Ardından, oda sıcaklığında 30 dakika inkübe etmeden önce 400 mikrolitre engelleme tamponu ekleyin. Daha sonra, iki mikrolitre seyreltilmiş floresan etiketli Phin ve floresan etiketli anti perran monoklonal antikor ekleyerek f aktin ve perforini boyayın, yıkamadan önce üç mililitre fosfat tamponlu salini hazneden geçirerek oda sıcaklığında bir saat inkübe edin. Oda, görüntülemenin başlaması için hazırdır.

Stead mikroskobunun gerekli tüm donanım modüllerini açın. Görüntü analizi yazılımını başlatın ve hem rezonans tarama hem de sabit modülleri etkinleştirin. Bu seçimleri yaptıktan sonra, yazılımın başlaması için yaklaşık üç ila beş dakika bekleyin.

Ekranın üst kısmındaki yapılandırma sekmesine tıklayın, lazer yapılandırmayı seçin. Ardından beyaz ışığı açın ve 592 nanometre lazerleri ayarlayın. 100 x objektifi seçin ve uyarma lazer ışınını 592 nanometre tükenme lazeri ile hizalayın.

Lazer yapılandırma modülünü seçin, 592 tükenme lazerini kapatın ve 660 nanometre tükenme lazerini açın. Slaytı lensin üzerindeki sahneye yerleştirin. Beyaz ışık lambasını ve oküler kullanarak sınırları belirlenmiş iki katmanlı bölgeye bağlı hücreleri odak noktasına getirin.

Ardından, doğrudan yapılandırma sekmesinin sağındaki alım sekmesine dönün. Beyaz ışığa geç sekmesine tıklayın ve ardından bu modülü açın ve uyarma lazer çizgisini uygun dalga boyuna sürükleyin. İstenen dedektörü seçtikten ve algılama aralığını ayarladıktan sonra, sol taraftaki araç çubuğunun altındaki sıralı tarama diyaloğunu getirmek için sol taraftaki araç çubuğundaki sıralı düğmeye tıklayın.

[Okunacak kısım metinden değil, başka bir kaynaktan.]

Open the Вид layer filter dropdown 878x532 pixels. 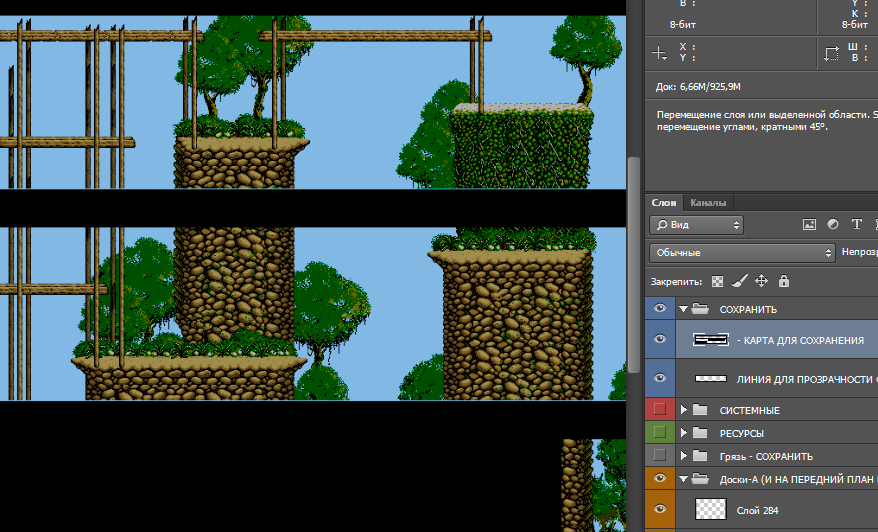[x=696, y=225]
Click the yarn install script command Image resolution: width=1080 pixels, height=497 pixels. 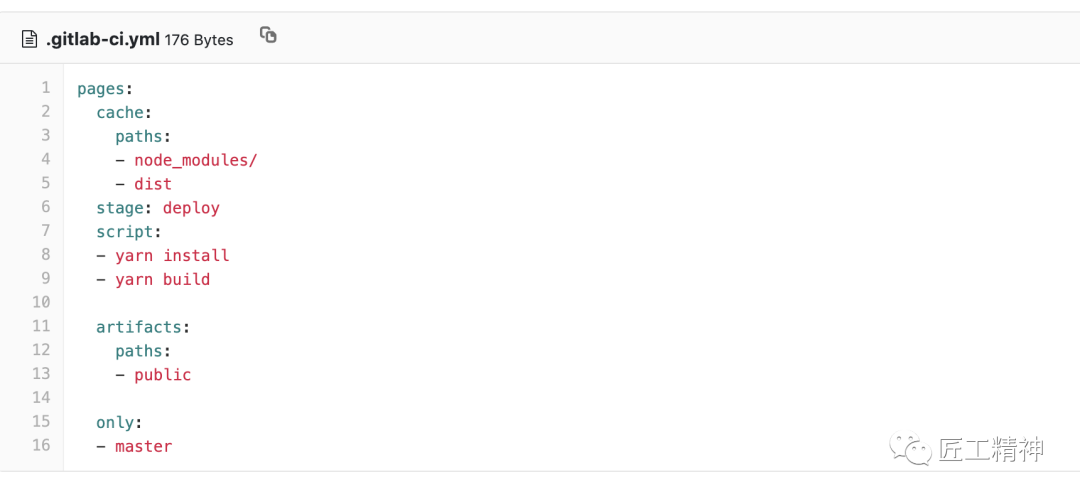pyautogui.click(x=172, y=255)
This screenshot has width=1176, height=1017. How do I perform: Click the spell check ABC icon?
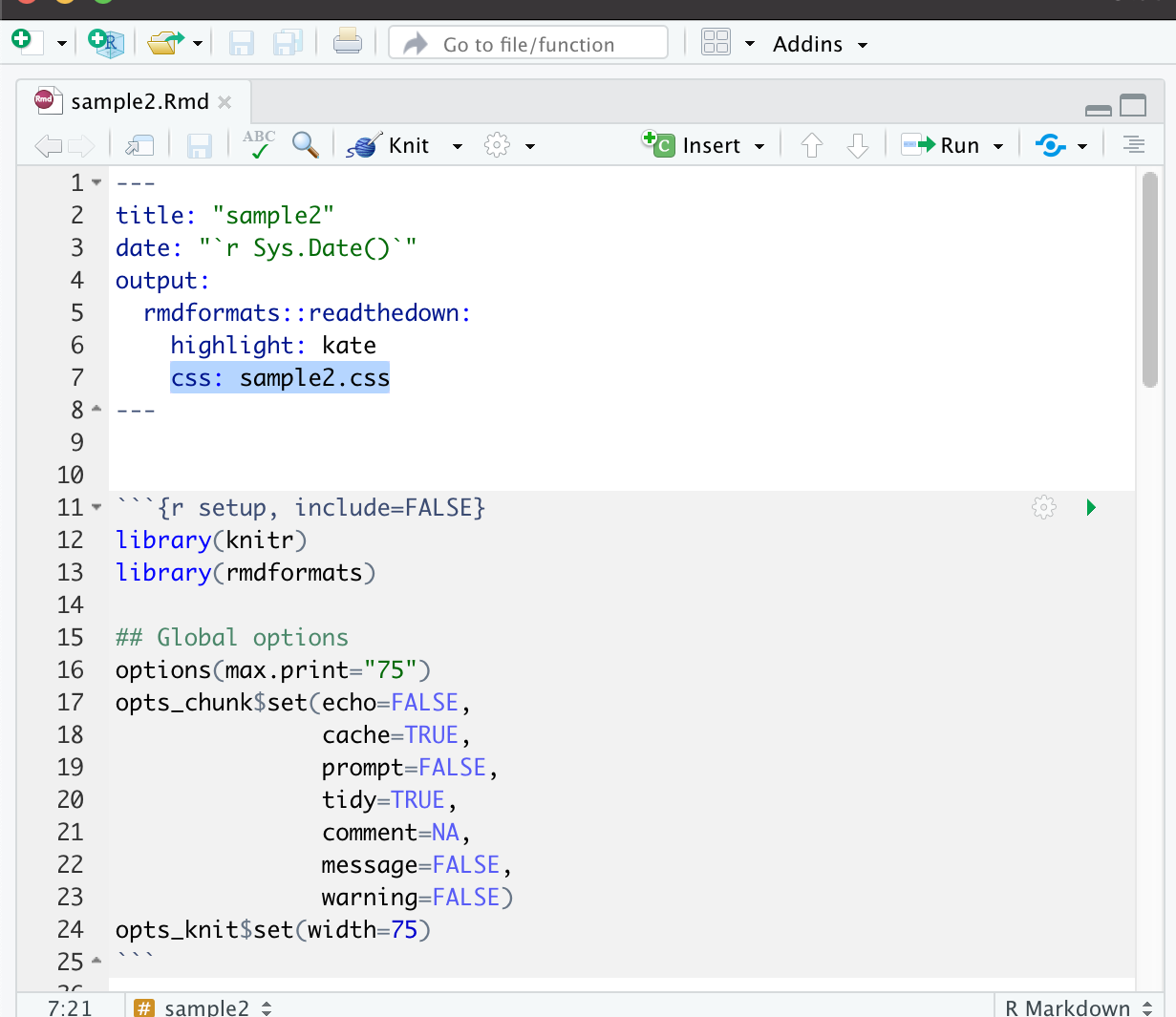[x=258, y=145]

Bu, kullanıcının her biri farklı bir renk için farklı bir uyarma ışınına sahip birden fazla dizi eklemesine olanak tanır. Çerçeveler arasında tıklatın ve ardından her ek renk için uyarma frekansı dedektörünü ve algılama aralığını ayarlayın. Tüm ayarlar optimize edildikten sonra, satın alma işlemine başlamak için başlat düğmesine basın.

NK hücre sinapsının cam destekli düzlemsel lipid çift tabakası üzerindeki üçlü renkli sabit görüntüsü, kırmızı ile gösterilen anti CD 16 antikorunun, F aktin oluşumunu tetikleyen lipid çift tabakası üzerinde biriktiğini ve mavi ile gösterilen perforinin fokal paneldeki f aktin ağı boyunca polarizasyonunu ve penetrasyonunu göstermektedir. Bu birleşik yaklaşımı kullanarak, NK hücresi üzerindeki CD 16'nın kümelenmesini doğrudan yansıtan cam destekli lipid çift tabakası içinde floresan etiketli anti CD 16'nın mikro kümeleri temiz bir şekilde gözlemlenebilir. Konvansiyonel konfokal görüntü ile karşılaştırıldığında, CD 16 merkezi kümesinin halka yapısı, tükenmiş ortam floresansı nedeniyle sabit görüntüde daha kolay ayırt edilir.

Ayrıca, aktin hücre iskeletinin ultra yapısı, önemli ölçüde geliştirilmiş çözünürlükle görülür. Önceki gözlemlerle tutarlı olarak, perin pozitif litik granüllerin düşük F aktin yoğunluğuna sahip bölgeler üzerinde konumlandırıldığı görülmektedir. Yerine görüntüde, konfokal görüntüde çoğunlukla kaybolan çok önemli bir detay Bir kez ustalaştıktan sonra, bu teknik, içinden geçerken düzgün bir şekilde yapılırsa yaklaşık dört saat içinde yapılabilir.

Oksijeni argon ile tekrar tekrar değiştirerek ve hazneyi monte ederken, kapak kızağını numunenizin üzerine hızlı bir şekilde yerleştirerek ve muhafaza çözeltisine daldırarak numunenizi oksijenden arındırmayı unutmamak önemlidir.